Short problem ▸ Pull out each line of the data below that contains the string "canale" and copy it in full. Case counts when matching.

[Extracted data entries]

## Begin

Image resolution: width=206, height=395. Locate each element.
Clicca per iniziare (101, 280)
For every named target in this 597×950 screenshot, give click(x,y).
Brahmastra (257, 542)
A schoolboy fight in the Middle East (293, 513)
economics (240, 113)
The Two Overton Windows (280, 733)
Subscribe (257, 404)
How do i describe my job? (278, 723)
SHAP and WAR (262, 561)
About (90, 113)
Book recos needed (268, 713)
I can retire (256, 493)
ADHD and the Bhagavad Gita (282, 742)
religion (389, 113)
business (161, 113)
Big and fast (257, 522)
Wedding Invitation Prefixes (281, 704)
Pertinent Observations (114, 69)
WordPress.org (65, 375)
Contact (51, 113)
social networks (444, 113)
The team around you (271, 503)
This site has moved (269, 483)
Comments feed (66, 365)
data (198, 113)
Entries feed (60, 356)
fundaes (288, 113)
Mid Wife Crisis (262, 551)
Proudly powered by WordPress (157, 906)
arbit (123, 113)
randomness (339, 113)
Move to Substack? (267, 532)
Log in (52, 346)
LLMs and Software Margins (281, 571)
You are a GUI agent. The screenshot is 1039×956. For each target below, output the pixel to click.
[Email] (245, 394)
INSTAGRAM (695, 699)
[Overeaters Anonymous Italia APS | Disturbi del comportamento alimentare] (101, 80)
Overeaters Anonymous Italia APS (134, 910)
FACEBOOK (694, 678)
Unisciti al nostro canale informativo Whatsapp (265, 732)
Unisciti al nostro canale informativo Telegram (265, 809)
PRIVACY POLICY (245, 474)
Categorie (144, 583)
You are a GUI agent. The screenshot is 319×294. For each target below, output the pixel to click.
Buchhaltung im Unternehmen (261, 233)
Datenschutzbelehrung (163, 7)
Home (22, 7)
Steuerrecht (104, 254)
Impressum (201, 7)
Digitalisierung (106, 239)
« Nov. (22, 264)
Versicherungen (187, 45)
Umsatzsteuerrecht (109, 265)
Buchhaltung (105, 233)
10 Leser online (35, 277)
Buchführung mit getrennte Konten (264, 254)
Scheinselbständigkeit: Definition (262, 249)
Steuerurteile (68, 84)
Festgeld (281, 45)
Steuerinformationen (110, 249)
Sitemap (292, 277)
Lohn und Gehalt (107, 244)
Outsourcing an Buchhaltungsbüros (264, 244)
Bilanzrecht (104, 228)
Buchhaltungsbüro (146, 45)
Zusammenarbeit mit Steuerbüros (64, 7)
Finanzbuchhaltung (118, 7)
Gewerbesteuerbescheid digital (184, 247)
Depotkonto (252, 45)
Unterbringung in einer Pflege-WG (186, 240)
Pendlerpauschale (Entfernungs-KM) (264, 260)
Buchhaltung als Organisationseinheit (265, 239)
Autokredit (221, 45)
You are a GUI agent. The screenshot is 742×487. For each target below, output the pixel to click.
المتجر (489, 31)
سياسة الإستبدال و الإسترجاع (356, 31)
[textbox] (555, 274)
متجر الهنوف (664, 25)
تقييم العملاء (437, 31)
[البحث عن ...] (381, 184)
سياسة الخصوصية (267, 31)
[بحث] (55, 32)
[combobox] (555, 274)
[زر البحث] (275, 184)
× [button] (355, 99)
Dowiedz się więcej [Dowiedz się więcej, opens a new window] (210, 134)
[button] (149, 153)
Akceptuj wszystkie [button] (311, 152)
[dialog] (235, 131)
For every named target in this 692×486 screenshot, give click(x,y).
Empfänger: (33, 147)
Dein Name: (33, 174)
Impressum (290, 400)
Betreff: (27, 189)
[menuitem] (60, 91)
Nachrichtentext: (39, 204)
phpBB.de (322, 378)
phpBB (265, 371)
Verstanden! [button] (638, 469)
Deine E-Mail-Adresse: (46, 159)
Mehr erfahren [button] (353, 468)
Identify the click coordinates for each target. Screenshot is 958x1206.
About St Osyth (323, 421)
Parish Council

## End

Answer below ▸
Unisciti al nostro canale informativo Whatsapp (265, 732)
Unisciti al nostro canale informativo Telegram (265, 809)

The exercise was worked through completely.